Pictures aside, each record should be reproduced exactly.

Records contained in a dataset
--*--

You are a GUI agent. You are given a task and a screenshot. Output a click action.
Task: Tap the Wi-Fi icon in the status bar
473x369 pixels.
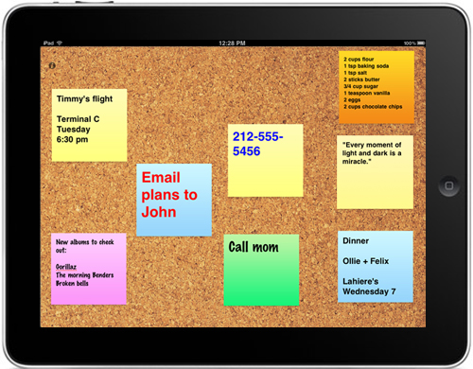pos(60,43)
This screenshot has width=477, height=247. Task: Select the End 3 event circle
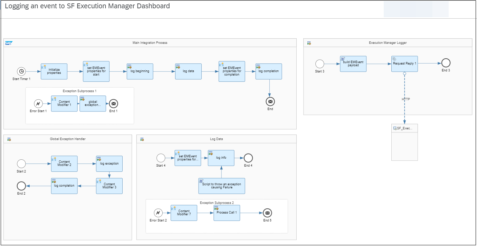[446, 63]
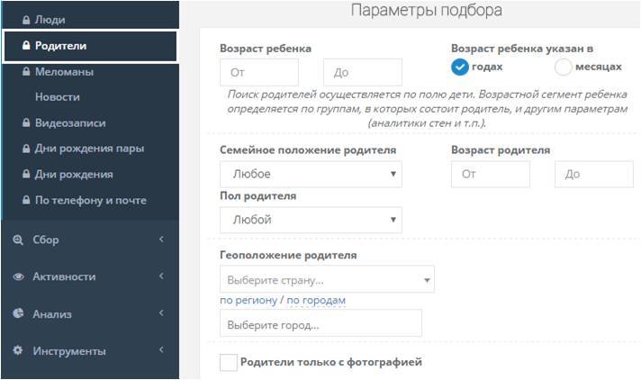
Task: Click the gear icon next to Инструменты
Action: click(x=18, y=350)
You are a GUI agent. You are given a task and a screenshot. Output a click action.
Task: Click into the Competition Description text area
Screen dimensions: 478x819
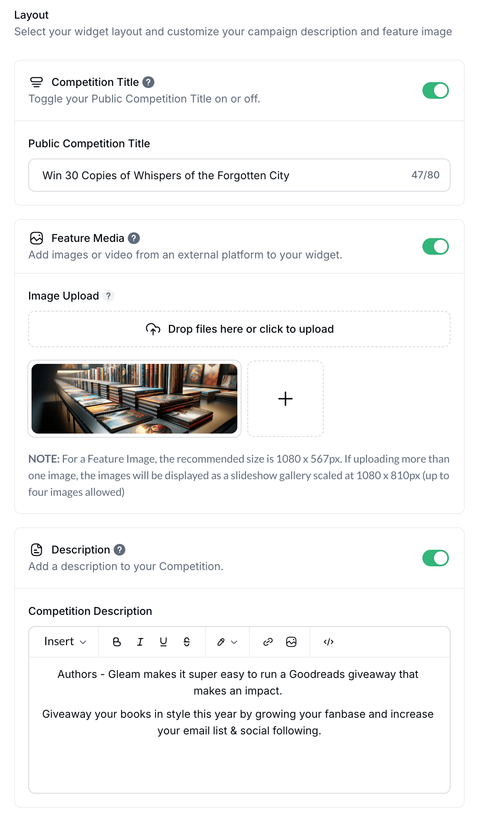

--*--

Exercise solution
You are a GUI agent. You are given a task and a screenshot. Output a click action.
Task: Tap the Wi-Fi icon in the status bar
473x369 pixels.
pos(60,43)
This screenshot has width=477, height=247. Task: Select the End 3 event circle
[446, 63]
Task: Click the gear icon next to Инструменты
Action: click(x=18, y=350)
You are a GUI agent. You are given a task and a screenshot. Output a click action.
Task: Click into the Competition Description text area
Screen dimensions: 478x819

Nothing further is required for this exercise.